Another time I was watching one of those extreme makeover shows—I don’t normally watch that kind of crap, so it must have been rerun season and I was desperate—and this woman lost a whole bunch of weight. Now, she didn’t do it alone—she had a chef cooking her healthy meals and a nutritionist telling her what to eat every day, she had a personal trainer forcing her to go to they gym every day, and all those things were provided to her free of charge by the show. And she had encouragement. When she couldn’t get up off the floor after doing one push-up, they all patted her on the back and told her she was doing great. At the end of the show, they bought her a brand new car to celebrate her success in losing fifty pounds.

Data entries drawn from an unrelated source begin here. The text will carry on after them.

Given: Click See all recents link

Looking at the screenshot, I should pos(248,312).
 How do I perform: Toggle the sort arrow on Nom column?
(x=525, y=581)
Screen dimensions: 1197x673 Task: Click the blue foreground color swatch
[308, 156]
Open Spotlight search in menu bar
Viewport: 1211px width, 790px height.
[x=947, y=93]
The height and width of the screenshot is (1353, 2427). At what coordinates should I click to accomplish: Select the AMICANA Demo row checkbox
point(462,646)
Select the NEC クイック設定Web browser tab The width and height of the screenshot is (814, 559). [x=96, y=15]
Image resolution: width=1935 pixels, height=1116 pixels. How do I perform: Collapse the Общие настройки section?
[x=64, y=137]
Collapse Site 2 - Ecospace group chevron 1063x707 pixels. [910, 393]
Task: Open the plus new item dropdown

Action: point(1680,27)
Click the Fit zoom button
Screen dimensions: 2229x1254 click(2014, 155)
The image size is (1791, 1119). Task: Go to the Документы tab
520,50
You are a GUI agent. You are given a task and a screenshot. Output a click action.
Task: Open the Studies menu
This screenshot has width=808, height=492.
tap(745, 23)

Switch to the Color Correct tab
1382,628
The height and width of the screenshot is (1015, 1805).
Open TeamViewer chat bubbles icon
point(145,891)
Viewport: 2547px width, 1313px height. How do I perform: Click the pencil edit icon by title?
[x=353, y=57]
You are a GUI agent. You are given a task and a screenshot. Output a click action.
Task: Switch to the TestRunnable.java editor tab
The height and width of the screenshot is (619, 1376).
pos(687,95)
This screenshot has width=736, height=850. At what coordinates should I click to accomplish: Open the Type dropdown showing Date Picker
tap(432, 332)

And that made me insanely jealous. I mean, I lost fifty pounds too, about seven years ago. Yeah, I used to be a fat couch potato. And I did something about that, by myself, with no support. I didn’t have a personal trainer or chef. I didn’t have anyone patting me on the back and telling me good job when I ran a mile or forcing me to exercise every day. I did it myself. I started doing steady state cardio, then switched to high-intensity interval training (HIIT) after reading a magazine article about it in the checkout line.
With HIIT, you basically go as fast as you can for twenty seconds, then at a moderate pace for forty seconds (or some other interval in which you sprint for roughly half the time you run at a moderate pace). I had not lost any weight doing steady state cardio for even an hour a day, but after only a week of doing HIIT for ten minutes a day, I had lost five pounds. The next week I lost five more. HIIT is hard, and you’re only supposed to do it every other day, but I did it every day, and it’s a hell of a lot more taxing than one push-up, and I didn’t have anybody patting me on the back or telling me to keep going, but I fucking did it on my own, and I’m okay with that, BUT WHY THE FUCK DID THAT LADY DESERVE A FREE CAR AND I DIDN’T?
Because it made good TV, that was why. As with Nanette and her awesome new platform, having millions of people interested in you makes all the difference.
What stupid thing have you been jealous of and why?